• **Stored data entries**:
•••••
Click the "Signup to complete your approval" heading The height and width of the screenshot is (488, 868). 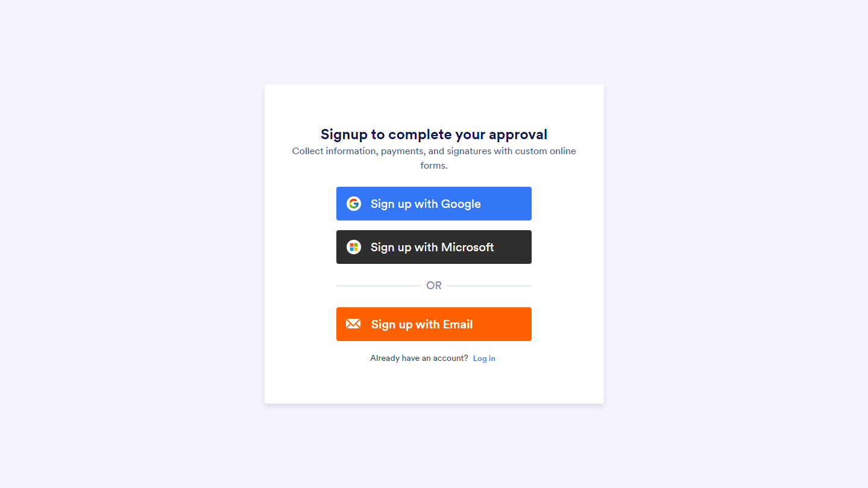tap(434, 134)
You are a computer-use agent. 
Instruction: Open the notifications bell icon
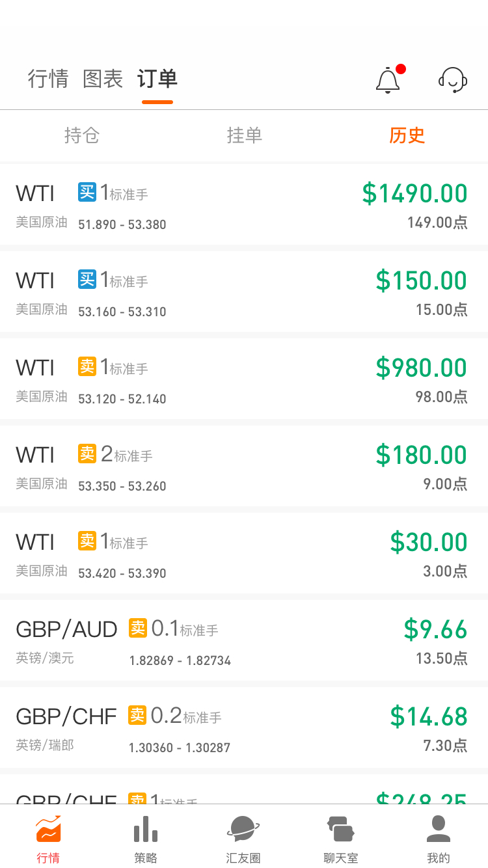(388, 80)
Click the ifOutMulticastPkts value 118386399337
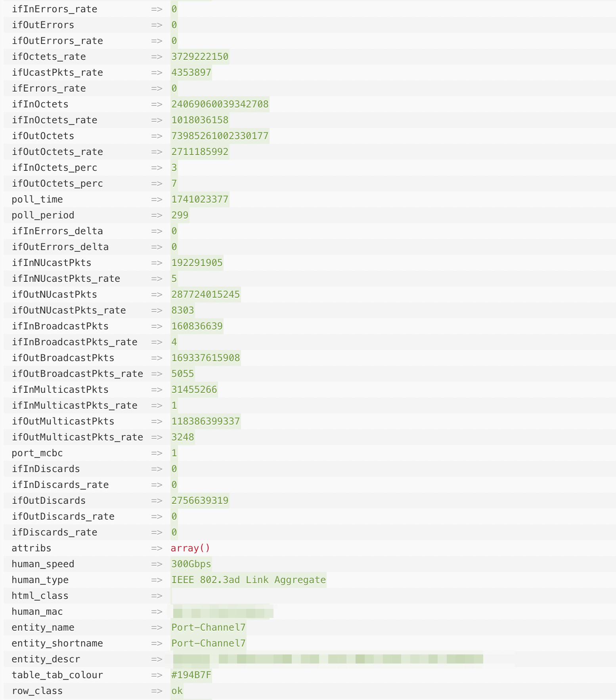The height and width of the screenshot is (700, 616). click(x=205, y=421)
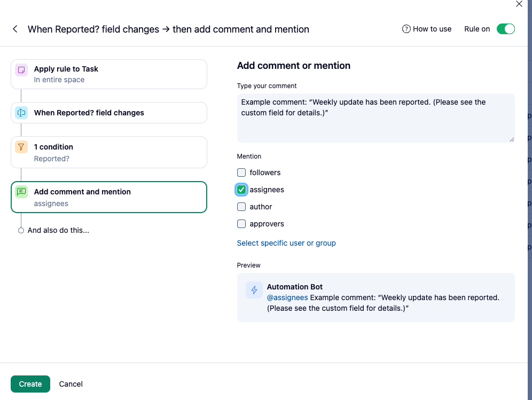Close the rule editor dialog
This screenshot has height=400, width=532.
click(519, 4)
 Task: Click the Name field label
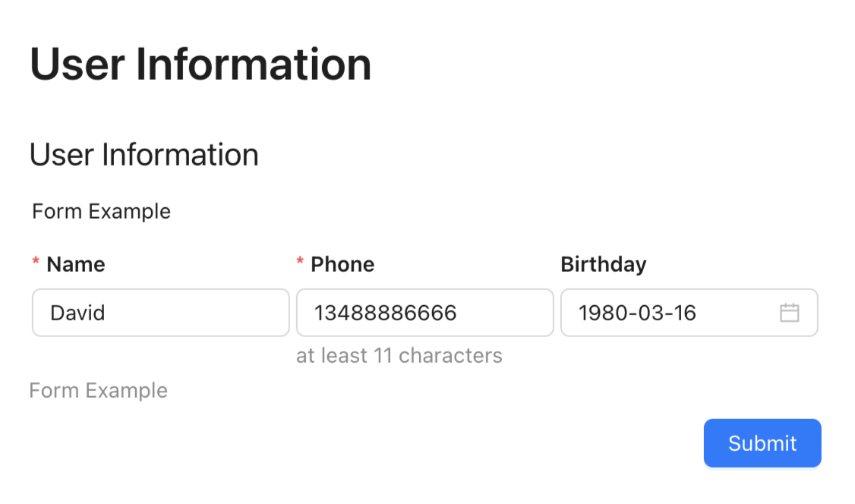[76, 264]
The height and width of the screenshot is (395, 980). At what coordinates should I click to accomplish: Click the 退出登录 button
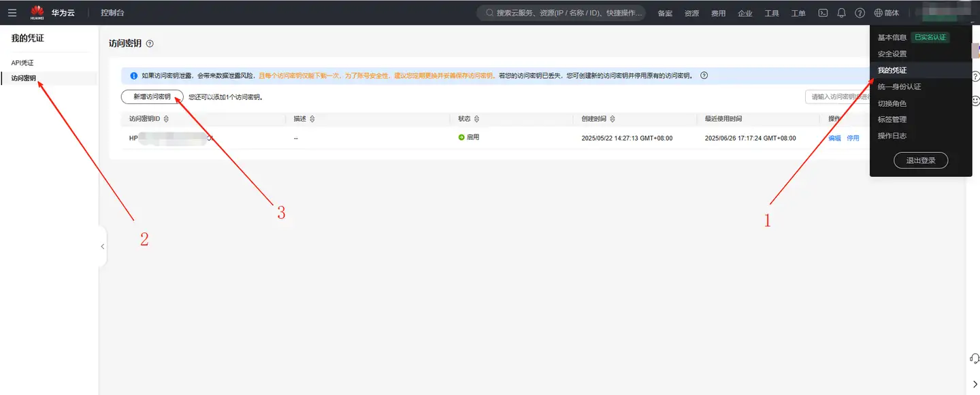click(920, 161)
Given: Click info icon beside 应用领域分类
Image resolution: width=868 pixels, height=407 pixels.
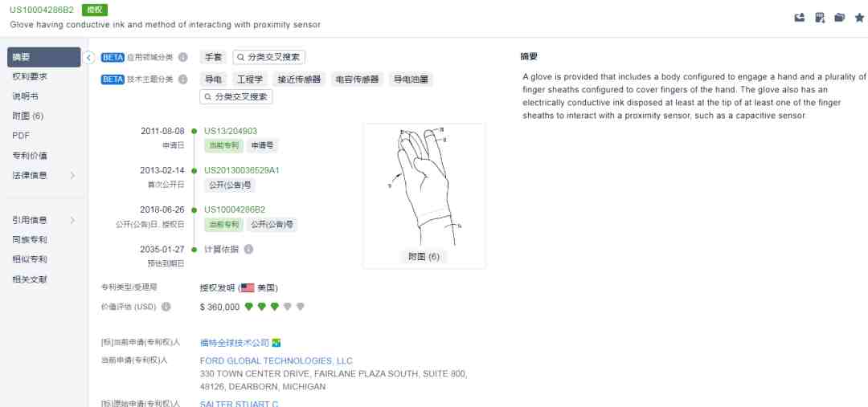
•••••
• **WHAT YOU SHOULD DO**: Exactly the lines from the line that contains "Given: Click info icon beside 应用领域分类" through the last line above, and no other lines, must be output, with pictures excluded.

• **ANSWER TO THIS PROBLEM**:
Given: Click info icon beside 应用领域分类
Image resolution: width=868 pixels, height=407 pixels.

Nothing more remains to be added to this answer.